Mobile ad install fraud remains one of the biggest challenges for app marketers. Fake installs affect your app metrics, forcing you to throw more and more money down the tube. At the same time, according to eMarketer.com, only 44% of app marketers in Europe said they had a strong understanding of mobile fraud and its potential impact on campaigns.

Another problem is that the bad guys have moved past one hacker operations to more advanced organization whose main goal is to not be caught. As a result, at least 10% and up to 70% of marketing budgets are lost due to app install ad fraud. So now that I’ve made your day, what to do about it? First, understand where the threat is.

The bad guys are getting smarter

To understand and address the issues of mobile ad install fraud, we analyzed a lot of information from marketers and talked to Scalarr, a fraud prevention company.

Let's take a look what fraudsters are doing today in order to effectively deal with tomorrow’s attacks.

Fake incentive installs or fraudulent downloads coming from click farms are no longer the primary attacks used by advanced fraudsters. Those types of fraud can now be detected by fairly simple metrics, such as ID / IP / VPN / PROXY and TTI between click and install.

Today’s newest bad guys prefer more advanced techniques for fraud, like financial emulators, CPE incentive, and mixed traffic generators, which make fraud harder to detect. Scalarr reports that only 1-2% of fraud could be detected by such basic metrics.

Let’s take a look at which fraud tech are used by the most successful fraudsters.

1. Since fraudsters are stealing mostly organic installs (classic click-spamming, modified click-spamming, click injection), app marketers see them as a good source of traffic and spend more and more money. Unfortunately “last-action” attribution used in app install tracking only helps fraudsters here. These types of fraud are generally categorized in the attribution fraud category.
    
2. After a player installs an app, another fraud can be attempted programmatically. Bots can simulate average user behavior within an app, tricking the advertisers into believing that they acquired a high-value user. And while basic bots are becoming outdated, new sophisticated bots or smart bots are becoming more and more widespread. Sophisticated bots emulate a wide variety of user behavior by doing all post-install activities over a long period of time. From a human perspective, they are hard to distinguish from real users.
    
3. Real users and fake installs, or real users and different types of fraud (like attribution fraud and bots), are now being mixed together in order to mislead advertisers, creating a new and very dangerous type of fraud called mixes.
    
4. Last but not a least is financial fraud. This type of fraud is often recognized as a part of sophisticated bot fraud in order to convince a user acquisition manager that fraudulent traffic is real and encourage the manager to scale the source. A lot of payments may be made by the bot and reported to the developer, but the majority of those transactions will themselves be fraudulent, and made from stolen credit cards.

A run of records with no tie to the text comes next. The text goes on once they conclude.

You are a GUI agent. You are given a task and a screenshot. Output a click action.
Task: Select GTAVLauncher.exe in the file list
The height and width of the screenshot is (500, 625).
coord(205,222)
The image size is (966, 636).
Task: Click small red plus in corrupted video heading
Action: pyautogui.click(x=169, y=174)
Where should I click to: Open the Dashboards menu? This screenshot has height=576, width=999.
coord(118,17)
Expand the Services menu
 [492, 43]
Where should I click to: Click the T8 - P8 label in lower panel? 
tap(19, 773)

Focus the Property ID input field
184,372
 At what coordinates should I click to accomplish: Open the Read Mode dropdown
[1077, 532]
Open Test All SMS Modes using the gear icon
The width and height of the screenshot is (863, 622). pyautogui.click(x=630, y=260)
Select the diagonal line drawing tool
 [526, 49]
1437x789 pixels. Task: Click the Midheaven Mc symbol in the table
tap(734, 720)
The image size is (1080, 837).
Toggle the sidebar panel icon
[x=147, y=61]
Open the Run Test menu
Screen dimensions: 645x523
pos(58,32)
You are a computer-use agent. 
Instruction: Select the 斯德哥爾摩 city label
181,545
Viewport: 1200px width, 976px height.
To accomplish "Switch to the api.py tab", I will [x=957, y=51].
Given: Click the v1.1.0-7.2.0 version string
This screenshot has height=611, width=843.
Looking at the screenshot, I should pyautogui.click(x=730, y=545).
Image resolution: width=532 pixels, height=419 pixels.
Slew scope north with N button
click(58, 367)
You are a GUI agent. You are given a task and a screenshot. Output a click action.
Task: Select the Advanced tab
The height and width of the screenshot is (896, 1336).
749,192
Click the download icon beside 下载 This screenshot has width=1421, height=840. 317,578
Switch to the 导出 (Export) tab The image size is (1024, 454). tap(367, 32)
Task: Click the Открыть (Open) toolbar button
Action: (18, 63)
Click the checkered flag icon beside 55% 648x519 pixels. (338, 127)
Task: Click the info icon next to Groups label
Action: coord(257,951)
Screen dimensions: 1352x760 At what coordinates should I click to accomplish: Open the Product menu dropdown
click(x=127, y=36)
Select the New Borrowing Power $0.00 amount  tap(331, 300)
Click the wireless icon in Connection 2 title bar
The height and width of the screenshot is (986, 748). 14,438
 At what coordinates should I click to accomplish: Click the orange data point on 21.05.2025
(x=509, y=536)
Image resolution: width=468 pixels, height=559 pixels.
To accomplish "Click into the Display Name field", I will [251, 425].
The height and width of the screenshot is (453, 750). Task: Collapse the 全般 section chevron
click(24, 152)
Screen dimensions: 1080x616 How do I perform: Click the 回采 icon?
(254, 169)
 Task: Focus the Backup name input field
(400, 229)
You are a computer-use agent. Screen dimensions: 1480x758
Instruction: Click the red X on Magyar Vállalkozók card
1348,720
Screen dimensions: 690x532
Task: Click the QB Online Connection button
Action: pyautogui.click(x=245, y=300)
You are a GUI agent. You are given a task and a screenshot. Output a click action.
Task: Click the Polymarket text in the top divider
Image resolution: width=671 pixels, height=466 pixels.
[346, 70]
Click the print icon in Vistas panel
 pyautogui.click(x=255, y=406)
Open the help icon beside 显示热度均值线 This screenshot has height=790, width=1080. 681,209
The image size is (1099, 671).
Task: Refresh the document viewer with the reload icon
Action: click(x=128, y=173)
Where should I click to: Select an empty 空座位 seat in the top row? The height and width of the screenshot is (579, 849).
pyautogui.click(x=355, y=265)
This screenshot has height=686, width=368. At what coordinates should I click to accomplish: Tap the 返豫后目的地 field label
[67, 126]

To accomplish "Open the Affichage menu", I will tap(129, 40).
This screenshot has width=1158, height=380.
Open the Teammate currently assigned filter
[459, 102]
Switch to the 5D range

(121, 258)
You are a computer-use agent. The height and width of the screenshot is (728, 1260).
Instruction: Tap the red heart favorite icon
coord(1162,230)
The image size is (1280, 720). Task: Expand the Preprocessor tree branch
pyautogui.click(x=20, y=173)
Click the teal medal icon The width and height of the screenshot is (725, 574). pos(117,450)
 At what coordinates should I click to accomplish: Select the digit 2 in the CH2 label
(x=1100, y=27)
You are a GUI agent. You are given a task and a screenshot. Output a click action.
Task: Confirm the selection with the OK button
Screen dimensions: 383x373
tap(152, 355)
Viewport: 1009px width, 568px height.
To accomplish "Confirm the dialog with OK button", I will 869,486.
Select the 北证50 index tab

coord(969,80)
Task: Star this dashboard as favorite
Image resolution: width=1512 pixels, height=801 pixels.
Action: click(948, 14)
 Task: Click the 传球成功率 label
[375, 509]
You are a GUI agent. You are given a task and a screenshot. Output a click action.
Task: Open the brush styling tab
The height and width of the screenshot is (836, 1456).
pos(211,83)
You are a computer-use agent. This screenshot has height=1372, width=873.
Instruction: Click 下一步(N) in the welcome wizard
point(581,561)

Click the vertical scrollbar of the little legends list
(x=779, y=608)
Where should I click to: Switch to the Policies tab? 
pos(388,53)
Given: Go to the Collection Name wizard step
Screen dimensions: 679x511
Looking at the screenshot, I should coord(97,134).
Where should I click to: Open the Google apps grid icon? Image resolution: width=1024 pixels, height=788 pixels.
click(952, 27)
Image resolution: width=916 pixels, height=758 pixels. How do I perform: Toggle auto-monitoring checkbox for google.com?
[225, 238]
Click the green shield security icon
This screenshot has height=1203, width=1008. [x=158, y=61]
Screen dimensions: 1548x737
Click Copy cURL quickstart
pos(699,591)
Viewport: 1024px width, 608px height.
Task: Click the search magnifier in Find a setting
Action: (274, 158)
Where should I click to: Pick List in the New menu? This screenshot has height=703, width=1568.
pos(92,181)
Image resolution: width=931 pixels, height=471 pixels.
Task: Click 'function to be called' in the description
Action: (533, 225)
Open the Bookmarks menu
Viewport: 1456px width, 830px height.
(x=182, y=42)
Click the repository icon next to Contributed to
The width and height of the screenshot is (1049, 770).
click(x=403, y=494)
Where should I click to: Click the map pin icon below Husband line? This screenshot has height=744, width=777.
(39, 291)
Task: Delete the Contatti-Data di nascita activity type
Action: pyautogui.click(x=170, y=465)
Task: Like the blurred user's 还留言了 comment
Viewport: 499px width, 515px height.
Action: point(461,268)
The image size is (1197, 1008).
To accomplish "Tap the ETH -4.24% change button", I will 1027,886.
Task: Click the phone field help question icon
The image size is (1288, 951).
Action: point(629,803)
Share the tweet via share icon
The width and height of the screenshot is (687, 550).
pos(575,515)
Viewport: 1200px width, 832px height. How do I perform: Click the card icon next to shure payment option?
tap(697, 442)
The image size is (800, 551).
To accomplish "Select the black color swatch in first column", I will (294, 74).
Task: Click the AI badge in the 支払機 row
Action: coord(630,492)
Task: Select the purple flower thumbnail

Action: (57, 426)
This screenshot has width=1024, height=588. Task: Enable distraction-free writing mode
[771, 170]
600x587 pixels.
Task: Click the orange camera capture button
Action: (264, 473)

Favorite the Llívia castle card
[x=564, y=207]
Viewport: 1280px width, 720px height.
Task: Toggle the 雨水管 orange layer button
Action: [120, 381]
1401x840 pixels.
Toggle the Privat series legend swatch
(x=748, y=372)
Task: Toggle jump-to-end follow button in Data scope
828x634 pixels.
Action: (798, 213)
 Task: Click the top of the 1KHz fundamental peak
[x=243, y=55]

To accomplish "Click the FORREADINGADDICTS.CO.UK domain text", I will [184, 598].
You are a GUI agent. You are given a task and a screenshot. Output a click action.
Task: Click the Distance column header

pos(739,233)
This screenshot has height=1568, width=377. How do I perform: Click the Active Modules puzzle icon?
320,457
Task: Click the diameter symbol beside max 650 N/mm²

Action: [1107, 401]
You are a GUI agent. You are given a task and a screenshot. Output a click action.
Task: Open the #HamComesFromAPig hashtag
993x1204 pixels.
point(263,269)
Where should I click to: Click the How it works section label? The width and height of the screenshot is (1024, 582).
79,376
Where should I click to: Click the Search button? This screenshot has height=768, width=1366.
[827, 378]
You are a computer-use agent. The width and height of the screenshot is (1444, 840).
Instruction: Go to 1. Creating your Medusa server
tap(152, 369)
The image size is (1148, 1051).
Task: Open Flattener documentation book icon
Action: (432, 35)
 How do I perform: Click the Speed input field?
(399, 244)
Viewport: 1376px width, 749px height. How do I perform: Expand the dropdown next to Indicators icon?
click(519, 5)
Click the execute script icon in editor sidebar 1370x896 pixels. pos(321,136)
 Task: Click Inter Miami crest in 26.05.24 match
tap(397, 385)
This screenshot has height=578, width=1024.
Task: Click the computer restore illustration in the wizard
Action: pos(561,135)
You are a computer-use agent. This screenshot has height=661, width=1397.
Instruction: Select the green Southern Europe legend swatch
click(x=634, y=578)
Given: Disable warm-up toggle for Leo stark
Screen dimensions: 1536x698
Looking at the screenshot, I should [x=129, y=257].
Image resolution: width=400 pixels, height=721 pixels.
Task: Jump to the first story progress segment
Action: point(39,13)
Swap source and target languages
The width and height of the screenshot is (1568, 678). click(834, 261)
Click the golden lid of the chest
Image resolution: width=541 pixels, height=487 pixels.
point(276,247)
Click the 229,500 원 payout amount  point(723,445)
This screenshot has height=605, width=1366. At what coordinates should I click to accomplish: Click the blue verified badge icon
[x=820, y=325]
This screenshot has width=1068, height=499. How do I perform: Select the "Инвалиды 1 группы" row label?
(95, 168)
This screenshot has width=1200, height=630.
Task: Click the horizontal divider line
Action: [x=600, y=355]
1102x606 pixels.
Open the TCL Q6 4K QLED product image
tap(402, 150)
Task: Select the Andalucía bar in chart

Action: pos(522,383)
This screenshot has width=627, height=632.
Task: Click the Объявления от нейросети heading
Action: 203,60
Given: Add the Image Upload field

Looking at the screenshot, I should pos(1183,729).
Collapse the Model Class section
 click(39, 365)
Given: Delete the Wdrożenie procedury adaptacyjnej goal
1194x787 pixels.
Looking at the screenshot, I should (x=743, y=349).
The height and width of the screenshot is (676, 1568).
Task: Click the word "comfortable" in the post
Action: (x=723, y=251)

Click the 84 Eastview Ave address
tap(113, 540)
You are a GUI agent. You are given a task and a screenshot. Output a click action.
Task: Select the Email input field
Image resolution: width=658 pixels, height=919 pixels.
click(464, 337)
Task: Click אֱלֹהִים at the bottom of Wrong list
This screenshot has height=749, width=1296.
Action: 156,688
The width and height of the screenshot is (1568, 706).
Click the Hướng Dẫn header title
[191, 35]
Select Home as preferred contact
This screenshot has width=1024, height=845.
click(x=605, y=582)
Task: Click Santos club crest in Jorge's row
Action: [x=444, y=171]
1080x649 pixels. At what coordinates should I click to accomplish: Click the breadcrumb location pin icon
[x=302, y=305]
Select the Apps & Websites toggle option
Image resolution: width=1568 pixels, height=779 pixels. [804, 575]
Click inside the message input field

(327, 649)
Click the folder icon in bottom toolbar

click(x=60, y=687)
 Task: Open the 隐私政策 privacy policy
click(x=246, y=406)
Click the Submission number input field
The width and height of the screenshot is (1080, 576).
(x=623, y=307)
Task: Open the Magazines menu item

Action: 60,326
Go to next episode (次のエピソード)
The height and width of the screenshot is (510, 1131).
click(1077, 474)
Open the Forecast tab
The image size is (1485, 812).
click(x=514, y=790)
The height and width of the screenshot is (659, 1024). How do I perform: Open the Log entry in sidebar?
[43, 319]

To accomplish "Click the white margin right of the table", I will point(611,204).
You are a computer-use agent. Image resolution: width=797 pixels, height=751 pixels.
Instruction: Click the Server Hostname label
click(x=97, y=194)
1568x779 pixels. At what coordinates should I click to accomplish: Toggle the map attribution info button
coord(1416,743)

This will not be a definitive list as long as fraudsters take further steps in advancing their game, presenting fraud types like emulators, click farms, incentive injections, and so on. The presence of these fraud types is less common, but they still have their place on the app install map.

What now? Get started fighting fraud

The paid user acquisition market is already substantial ($14bn in 2017) and it’s growing. With constantly increasing marketing budgets, it’s becoming more and more attractive for increasingly clever fraudulent activity.

Fraud prevention is a constant cat-and-mouse game that requires increasingly advanced solutions that can detect current mobile ad install fraud and ideally, one that can adapt to identify new patters of fraud in the future. 

One thing is for sure: The worst thing you can do is ignore the problem or do nothing about it.